The disclosed embodiments generally relate to the fields of optical networks, data switching and data routing. More specifically, the disclosed embodiments generally relate to an optical interface for operably connecting a switch or routing device to an end device.
Recently, telecommunication systems and data networking systems have rapidly grown in speed and capacity. Accompanying the growth of these systems, however, has been the cost of maintaining these systems. A typical network, such as a local area network (LAN), requires a large and costly infrastructure. For example, groups of servers must be included in the LAN to handle requests from users of the LAN, direct these requests accordingly, maintain various shared files and other resources, and provide a gateway to other networks, such as the Internet. In addition to the servers, each LAN must have a series of routers and switches to direct traffic generated by the users of the LAN. The servers, switches and routers, as well as the users' computers must all be connected via cabling or a wireless connection. These various devices and connections all require significant power, cooling, space and financial resources to ensure proper functionality.

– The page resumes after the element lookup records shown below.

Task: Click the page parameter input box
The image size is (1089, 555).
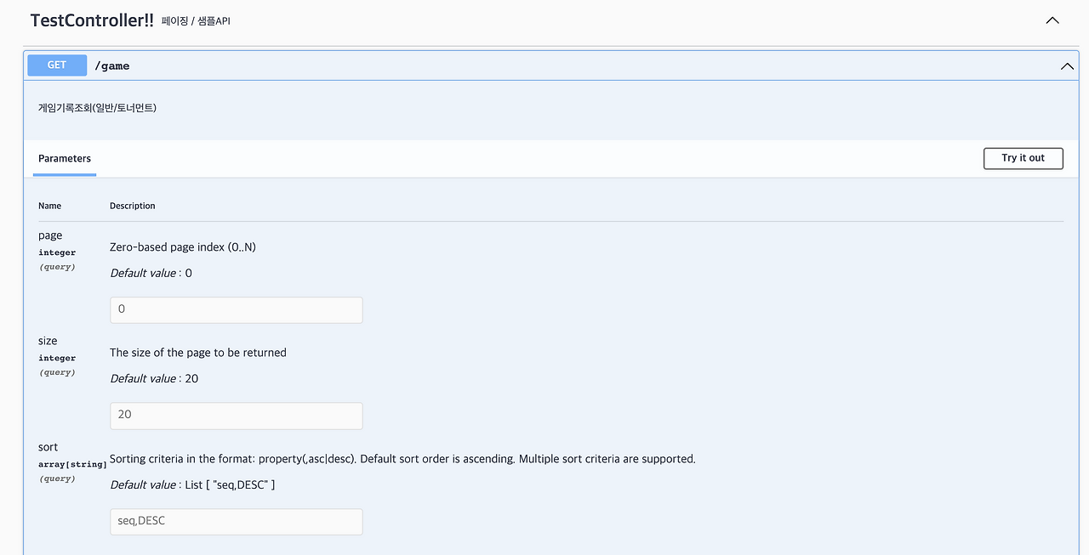Action: tap(236, 309)
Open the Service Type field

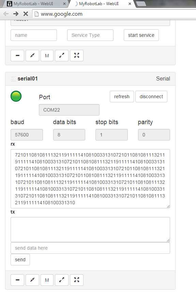[90, 35]
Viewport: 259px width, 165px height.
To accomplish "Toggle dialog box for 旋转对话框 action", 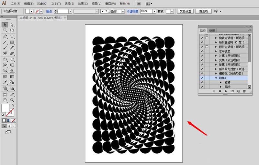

Fiber optic cables have been used to replace standard coaxial or copper-based connections in communication networks. Fiber optic cables typically use glass or plastic to propagate light through a network. Specialized transmitters and receivers utilize the propagating light to send data through the fiber optic cables from one device to another. Fiber optic cables are especially advantageous for long-distance communications, because light propagates through the fibers with little attenuation as compared to electrical cables. This allows long distances to be spanned with few repeaters, thereby reducing the cost of a communication network.
In fiber-optic communications, wavelength-division multiplexing (WDM) is a technology that multiplexes multiple optical carrier signals on a single optical fiber by using different wavelengths of light to carry the different signals. In this way, WDM allows for a multiplication in capacity.
A WDM system typically uses a multiplexer to join multiple optical carrier signals together at a transmitter, and a demultiplexer at the receiver to split the multiplexed signal into its original optical carrier signals. WDM systems are generally broken into three different wavelength patterns: conventional, coarse and dense.
Conventional WDM systems employ channel spacing on the order of 400 MHz and typically use wavelengths in the “C” band between 1530 and 1565 nm (see Table 1 below). The channel spacing, however, restricted the number of multiplexed wavelengths to between 8 and 16.
Dense Wave Division Multiplexing (DWDM) also refers to optical signals multiplexed within the 1530-1565 nm “C” band, but with much closer channel spacing and, therefore, the ability to multiplex additional optical channels. 100 GHz spacing, resulting in 40 channels, and 50 GHz channel spacing, resulting in 80 channels in the “C” band, are both common for DWDM systems, with some DWDM systems supporting alternative channel spacing such as 25 GHz.
Alternatively, coarse WDM (CWDM) systems use the entire frequency band from 1260 to 1675 nm with 20 nm channel spacing, thereby resulting in lower cost and less sophisticated transceiver designs.
Table 1 provides a list of band designations specified by the International Telecommunication Union for the main transmission regions of fiber optic cables and the wavelength ranges covered by each transmission region. Typically, DWDM falls into the 1530-1565 nm range, however, advances in materials and construction methods for optical fibers has increased this range to nearly the entire range of main transmission regions, i.e., 1260-1675 nm.
As both communication systems grow and fiber optic systems become more integrated into standard communications, the speed, and resultant cost, of individual network components is also growing. Huge investments must be made by telecommunication companies to keep up with consumer demand as well as technological developments. As a result, telecommunication companies as well as businesses running their own communication networks would benefit greatly from network components with reduced size, weight, cost and power requirements. However, development has progressed slowly in this area. Instead, network components are simply made bigger and heavier, and consume more power in the pursuit of supplying higher bandwidth.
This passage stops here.